> Enunciado 1
Segundo o trecho do documento, por quais ideias sobre o universo a humanidade passou? Liste-as na ordem em que são mencionadas.
> Enunciado 2
De acordo com o trecho do documento, em que consiste a condição humana?
> Enunciado 3
Prossiga o texto sobre a ciência e o espanto diante do universo a partir da última frase apresentada.

> Trecho do documento
━━━━━━━━━━━━━━━━

Estamos em um período de flutuação no qual as ações individuais continuam a ser
essenciais.
Quanto
mais a ciência avança, mais nos espantamos com ela. Fomos da idéia geocêntrica
de um sistema solar para a heliocêntrica, e de lá para a idéia das galáxias e,
por fim, para a dos múltiplos universos. Todos já ouviram falar do Big Bang.
Para a ciência, não existe um evento único, e isso conduziu à idéia de que
múltiplos universos podem existir. Por outro lado, o homem é até agora a única
criatura viva consciente do espantoso universo que o criou e que ele, por sua
vez, pode alterar. A condição humana consiste em aprender a lidar com essa
ambiguidade. Minha esperança é de que as gerações futuras aprendam a conviver
com o espanto e com a ambiguidade.

━━━━━━━━━━━━━━━━

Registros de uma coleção
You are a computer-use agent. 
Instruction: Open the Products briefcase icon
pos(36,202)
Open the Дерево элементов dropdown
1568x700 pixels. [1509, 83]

━━━━━━━━━━━━━━━━

> Resposta correta 1
1. A ideia geocêntrica de um sistema solar
2. A ideia heliocêntrica
3. A ideia das galáxias
4. A ideia dos múltiplos universos

> Resposta correta 2
Consiste em aprender a lidar com a ambiguidade de o homem ser a única criatura viva consciente do universo que o criou e que ele pode alterar.

> Resposta correta 3
A cada
ano, nossos químicos produzem milhares de novas substâncias, muitas das quais
derivadas de produtos naturais - um exemplo da criatividade humana no seio da
criatividade natural como um todo. Esse espanto nos leva a respeitar os outros.
Ninguém é dono da verdade absoluta, se é que essa expressão significa alguma
coisa. Acredito que Richard Tarnes esteja certo:
''A paixão
mais profunda da alma ocidental é redescobrir a unidade com as raízes de seu
ser''.
Essa
paixão leva à afirmação prometéica do poder da razão, mas a razão pode também
conduzir à alienação, a uma negação daquilo que dá valor e significado ávida.
Cabe às futuras gerações construir uma nova coerência que incorpore tanto os
valores humanos quanto a ciência, algo que ponha fim às profecias quanto ao
''fim da ciência'', ''fim da história" ou quanto ao advento da
''pós-humanidade''.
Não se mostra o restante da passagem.